EDIT: The question originally asked about running untrusted code in general, not about the specific scenario laid out above. For something like that, you usually want a language that provides an API sandbox (I think Lua can be used for this?) which provides enough functionality for game logic or mods, but doesn’t allow open access to the file system, creating other processes, etc.
You could also sandbox the whole game (with an OS-level process privilege sandbox, such as by developing it as a modern Windows “app” or using the MacOS sandbox), with a special location (readable by the sandbox) where the user can drop mods, etc. That way, even if the game gets compromised by a malicious mod or similar, it cannot impact the OS much (if at all), although it could still attack the game and anything it has access to. Games generally don’t need a lot of OS permissions – maybe network connectivity, somewhere to put save files, all stuff that the OS-provided sandboxes handle easily – and are actually kind of an ideal use case for these app sandboxes.
Generically speaking, the term you’re looking for is “sandboxing” (as in, a place this kiddies can make a mess without affecting anything else). Sandboxing is a kind of hard problem but it’s also very useful, so there are a few different places it’s commonly used.
Process-based sandboxes are pretty common these days, and all modern OSes have (at least some) support for them. The Windows, Mac, iOS, and Android app stores all provide sandboxed apps. Linux provides sandboxing functionality that is used by things like Docker (and Chrome on Linux). FreeBSD (and derivatives) have “Jails”, etc. There’s a bunch of ways to do it. A relatively-simple one can be created just using user permissions and ACLs; you create a new user account for the sandbox, give it access to nothing at all by default (which is tricky, since normally there’s a lot of stuff that’s world-readable, at least), and then grant that user account access to the things the sandboxed code is allowed to touch. A process launched as that user will have very limited access to the system, until/unless they find a way out.
Unfortunately, creating a secure sandbox tends to be somewhat platform-specific, and tricky for each individual platform. I’ve personally reviewed, and found breaches for, sandboxes used by multiple Big Software Companies’ products (you’ve heard of them, might even have them open right now). The app store sandboxes model – which give the developer fairly little control over what can be done, in exchange for the OS handling all the sandbox creation and enforcement – is appealing and if you’re writing for Mac or recent Windows I recommend considering it.
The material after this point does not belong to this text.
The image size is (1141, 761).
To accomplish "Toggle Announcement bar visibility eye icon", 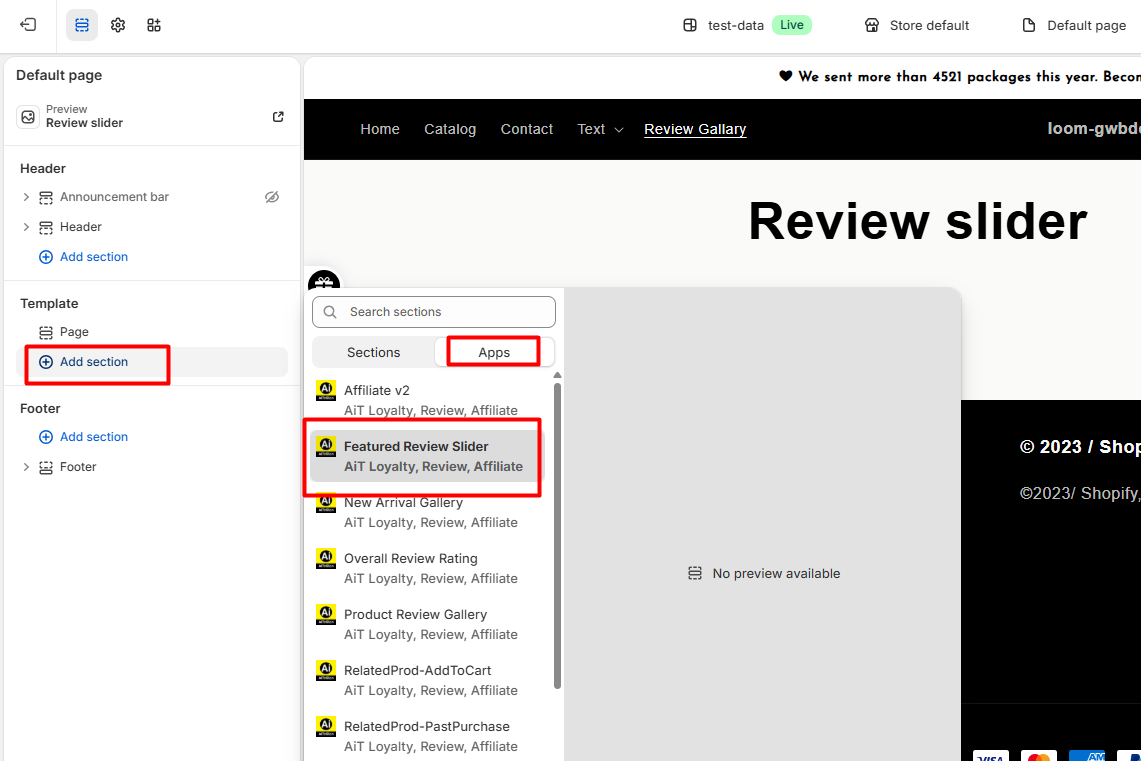I will 272,197.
Another kind of sandbox, available on any modern desktop OS but pretty expensive to run, is a virtual machine (VM) sandbox. Using any major VM platform (VMWare, VirtualBox, Hyper-V, whatever), you can create a VM that has little or no access to the host OS. This is the standard way cloud computing providers work; from Amazon’s perspective your tiny EC2 instance is running untrusted code, yet has to share hardware with other mutually-untrusted users to be cost-effective, and VMs are used to do this. It’s also a way to run potentially-malicious code, because the host OS can watch what the VM does but the VM cannot control the host.